WHAT YOU NEED TO DO: Which lines in the material below contain the string "Task", matching case exactly? Report each of those lines in full.

SOURCE MATERIAL:
▬▬▬▬▬▬▬▬▬▬

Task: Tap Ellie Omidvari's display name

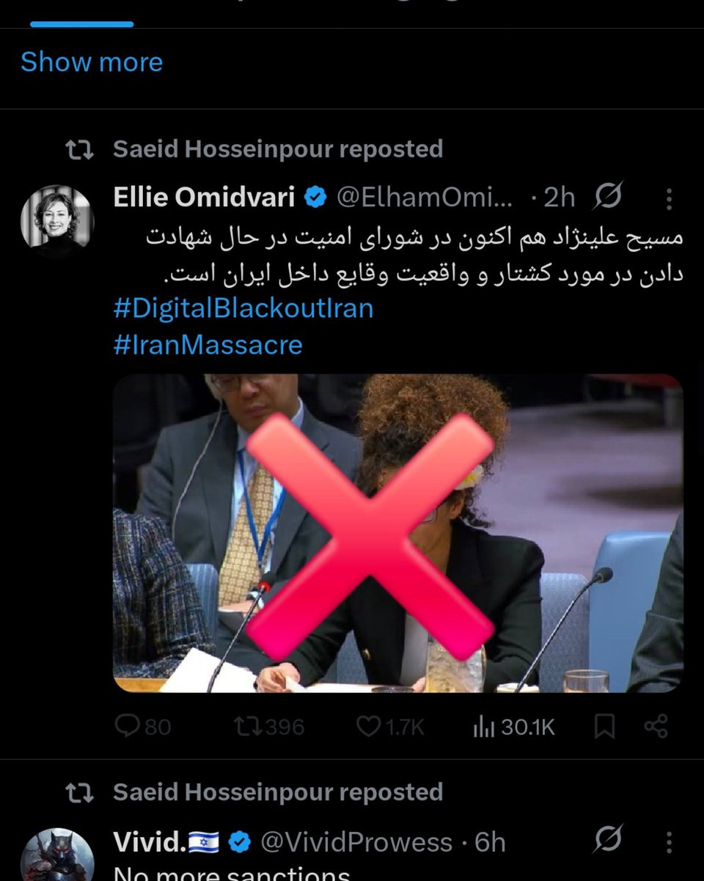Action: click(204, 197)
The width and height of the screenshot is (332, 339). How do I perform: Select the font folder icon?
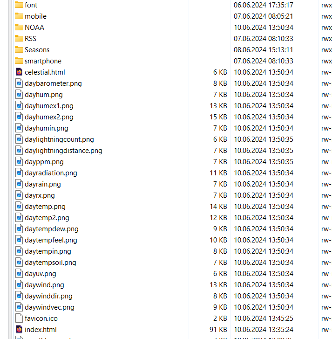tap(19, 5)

▬▬▬▬▬▬▬▬▬▬

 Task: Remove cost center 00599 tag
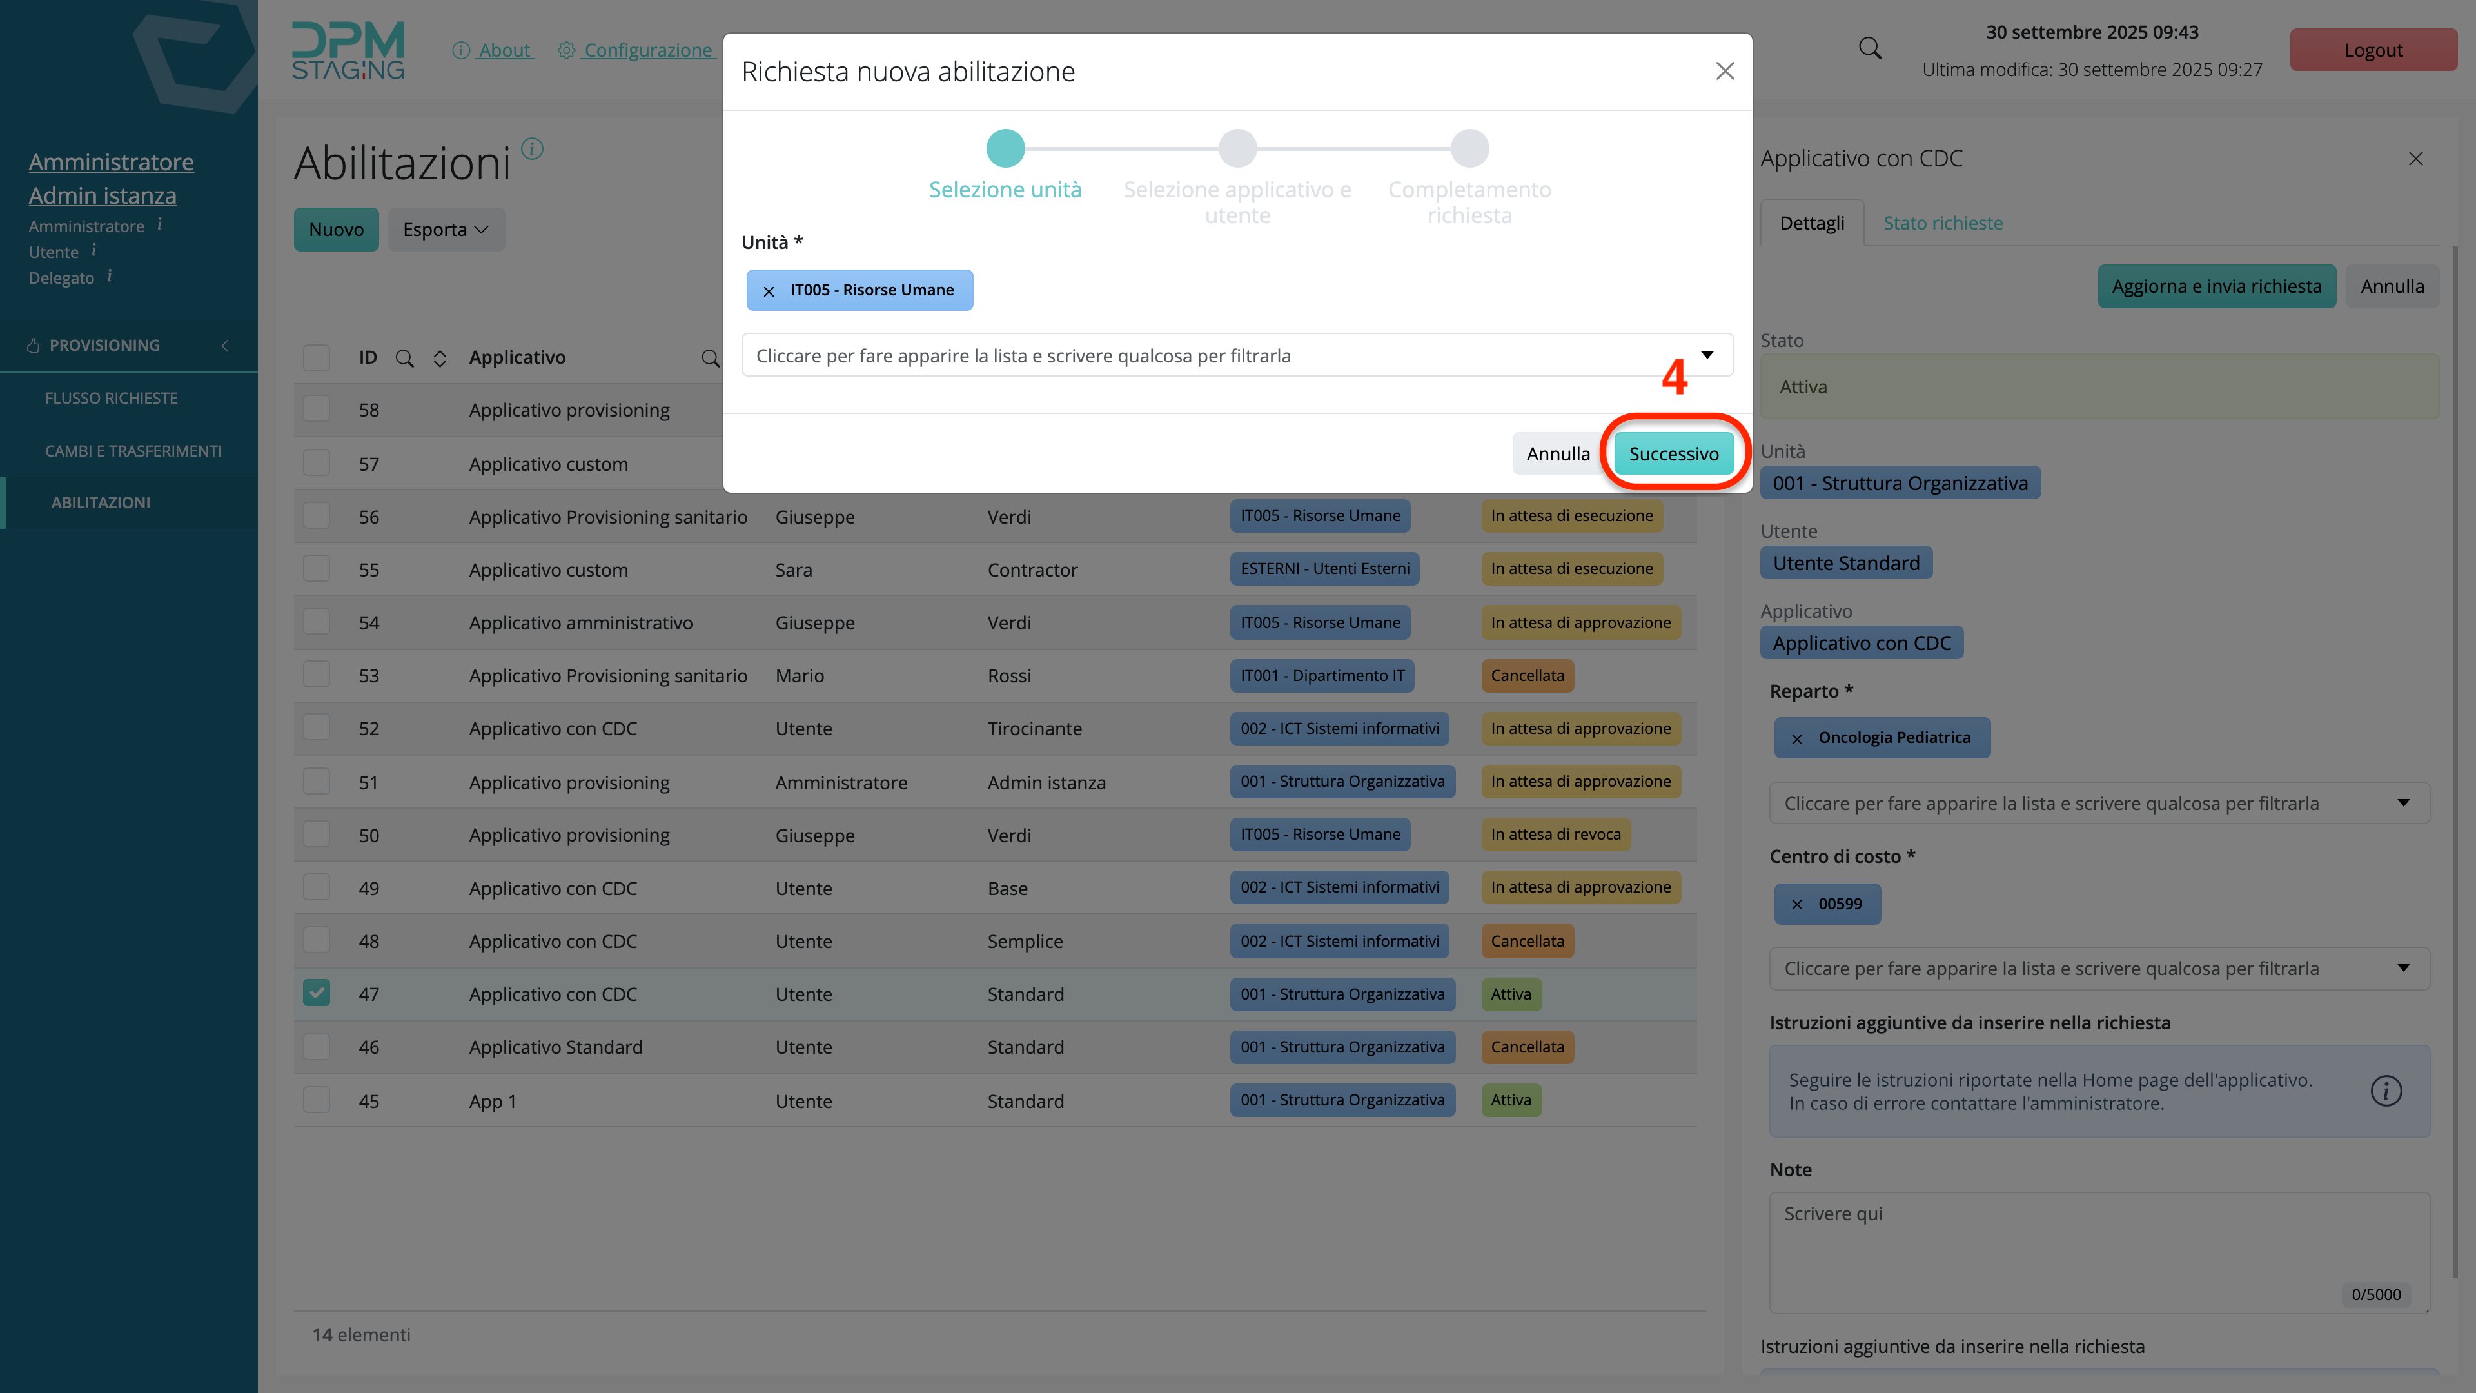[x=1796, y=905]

▬▬▬▬▬▬▬▬▬▬

FULL OUTPUT:
Task: Tap Ellie Omidvari's display name
 Task: Remove cost center 00599 tag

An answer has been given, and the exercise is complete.